Meme Kanseri 2 Meme içinde ya da koltuk altında hissedilen ağrısız sert bir kitle, en yaygın belirtisidir. Memede gözle görülür bir büyüme, küçülme veya asimetri fark edilebilir. Meme başından gelen, genellikle kanlı veya sarımtırak renkli akıntı olabilir. Meme başının içe doğru çekilmesi veya meme başının pozisyonunda değişiklik gözlemlenebilir. Meme cildinde kızarıklık, kalınlaşma, portakal kabuğu görünümü ya da şişlik fark edilebilir. Meme veya koltuk altında ağrı ya da hassasiyet, özellikle ilerleyen safhalarda yaşanabilir. Bu belirtilerden herhangi biri fark edildiğinde, en kısa sürede bir doktora başvurulması önemlidir. Erken teşhis, meme kanseri tedavisinde başarılı sonuçlar alınmasını sağlar.

Meme Kanseri Neden Olur?

Meme Kanseri 3 BRCA1 ve BRCA2 gibi bazı genlerde mutasyonlar, riski önemli ölçüde artırır. Ailede meme kanseri öyküsü olan kişilerde bu mutasyonların bulunma olasılığı daha yüksektir. Östrojen ve progesteron gibi hormonların uzun süreli maruziyeti, riski artırabilir. Erken yaşta adet görmeye başlamak, geç menopoz, hormon replasman tedavisi riski artırır. Yaş ilerledikçe risk de artar. Özellikle 50 yaş ve üzeri kadınlar, daha yüksek risk altındadır. Obezite, sağlıksız beslenme, alkol tüketimi, sigara kullanımı ve fiziksel aktivite eksikliği gibi faktörler riski artırır. Genç yaşlarda göğüs bölgesine yönelik radyasyon tedavisi görmek, riski artırabilir. Bu faktörlerin her biri kanserin gelişme olasılığını artırabilir. Ancak her kadın bu risk faktörlerine sahip olsa bile meme kanseri geliştirmeyebilir.
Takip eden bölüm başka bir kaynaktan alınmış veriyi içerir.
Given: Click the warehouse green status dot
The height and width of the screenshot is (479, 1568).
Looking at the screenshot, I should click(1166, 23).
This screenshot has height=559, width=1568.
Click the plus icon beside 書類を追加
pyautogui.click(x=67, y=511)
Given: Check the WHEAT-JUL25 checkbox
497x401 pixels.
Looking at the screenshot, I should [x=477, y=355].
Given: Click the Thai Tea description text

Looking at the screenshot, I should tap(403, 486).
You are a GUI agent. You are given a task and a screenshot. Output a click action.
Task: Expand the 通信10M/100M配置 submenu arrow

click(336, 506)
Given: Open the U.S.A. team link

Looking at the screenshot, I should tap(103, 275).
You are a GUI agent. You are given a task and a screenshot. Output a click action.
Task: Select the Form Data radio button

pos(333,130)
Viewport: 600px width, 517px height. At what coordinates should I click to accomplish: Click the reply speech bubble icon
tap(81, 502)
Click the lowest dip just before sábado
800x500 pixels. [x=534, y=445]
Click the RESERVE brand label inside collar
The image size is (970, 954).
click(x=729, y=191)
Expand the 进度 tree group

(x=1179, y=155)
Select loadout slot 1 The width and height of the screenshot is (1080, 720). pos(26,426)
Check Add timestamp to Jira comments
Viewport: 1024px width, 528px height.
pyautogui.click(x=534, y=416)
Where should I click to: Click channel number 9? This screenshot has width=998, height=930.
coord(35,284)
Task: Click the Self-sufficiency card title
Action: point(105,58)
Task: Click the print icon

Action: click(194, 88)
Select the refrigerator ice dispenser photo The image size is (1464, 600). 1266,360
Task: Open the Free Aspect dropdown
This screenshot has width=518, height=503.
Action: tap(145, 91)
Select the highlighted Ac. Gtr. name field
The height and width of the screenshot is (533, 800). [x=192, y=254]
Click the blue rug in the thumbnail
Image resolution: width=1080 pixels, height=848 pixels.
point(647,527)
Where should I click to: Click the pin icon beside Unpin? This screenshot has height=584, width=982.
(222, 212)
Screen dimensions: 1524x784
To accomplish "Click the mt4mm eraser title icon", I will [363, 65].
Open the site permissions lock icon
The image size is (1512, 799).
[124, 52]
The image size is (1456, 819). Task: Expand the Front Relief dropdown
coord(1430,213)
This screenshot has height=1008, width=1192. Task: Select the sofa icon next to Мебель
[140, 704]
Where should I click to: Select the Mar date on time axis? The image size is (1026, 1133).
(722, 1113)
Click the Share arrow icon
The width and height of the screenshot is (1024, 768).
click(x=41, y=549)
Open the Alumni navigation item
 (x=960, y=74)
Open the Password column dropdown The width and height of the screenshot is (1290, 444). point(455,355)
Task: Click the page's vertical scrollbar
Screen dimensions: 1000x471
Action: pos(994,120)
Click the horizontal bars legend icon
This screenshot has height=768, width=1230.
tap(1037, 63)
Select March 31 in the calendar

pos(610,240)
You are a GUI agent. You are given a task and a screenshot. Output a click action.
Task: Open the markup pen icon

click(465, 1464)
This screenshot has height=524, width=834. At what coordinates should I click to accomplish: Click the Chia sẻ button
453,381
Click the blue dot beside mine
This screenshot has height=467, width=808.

Meme Kanseri Nasıl Teşhis Edilir?

Meme Kanseri 4 Doktor, memede veya koltuk altı bölgesinde kitle olup olmadığını fiziksel olarak kontrol eder. Mamografi, erken teşhis için en yaygın kullanılan görüntüleme yöntemidir. Düşük dozda X-ışını kullanılarak meme dokusu detaylı olarak incelenir. Mamografi sonrasında kitle tespit edilebilir. Bu durumda, kitlelerin sıvı dolu kistler mi yoksa katı tümörler mi olduğunu anlamak için ultrason kullanılabilir. Daha detaylı inceleme gereken durumlarda, yoğun meme dokusuna sahip kadınlarda MRI kullanılır. Şüpheli bir kitlenin kesin tanısı için biyopsi yapılır. Biyopsi sırasında meme dokusundan alınan küçük bir örnek laboratuvarda incelenir. Ailede meme kanseri öyküsü olan bireylerde BRCA1 ve BRCA2 gen mutasyonları gibi genetik yatkınlık testleri yapılır. Bu yöntemlerle kanser erken evrede tespit edilebilir, bu da tedavi şansını artırır. Lumpektomi kanserli bölgeyi ve çevresindeki dokuyu çıkarma işlemidir. Meme koruma amaçlı yapılır. Mastektomi, tüm memenin çıkarıldığı cerrahi yöntemdir. Hastalığın yayılma durumuna göre tam ya da kısmi mastektomi yapılabilir. Cerrahiden sonra kalan kanser hücrelerini yok etmek amacıyla yüksek doz radyasyon uygulanır. Meme koruyucu cerrahiden sonra veya mastektomi sonrası önerilebilir. Kemoterapi, kanser hücrelerini öldürmek amacıyla kullanılan ilaç tedavisidir. Ameliyat öncesinde (neoadjuvan) ya da sonrasında (adjuvan) uygulanabilir. Hormon tedavisi, kanser hücresinin büyümesini engellemek için kullanılan yöntemdir. Östrojen ve progesteron gibi hormonlara duyarlı kanser türlerinde etkilidir. Hedefe yönelik tedaviler, kanser hücrelerinin büyümesine katkıda bulunan belirli proteini hedef alır. Örneğin, HER2 pozitif meme kanseri vakalarında kullanılan tedavi bu kategoriye girer. İmmünoterapi, vücudun bağışıklık sistemini güçlendiren ve kanser hücrelerine karşı mücadele etmesini sağlayan tedavidir. Genellikle ileri evre için kullanılır. Bu yöntemler, tek başına ya da kombine olarak uygulanabilir. Hastanın durumuna göre en uygun tedavi planı doktor tarafından belirlenir.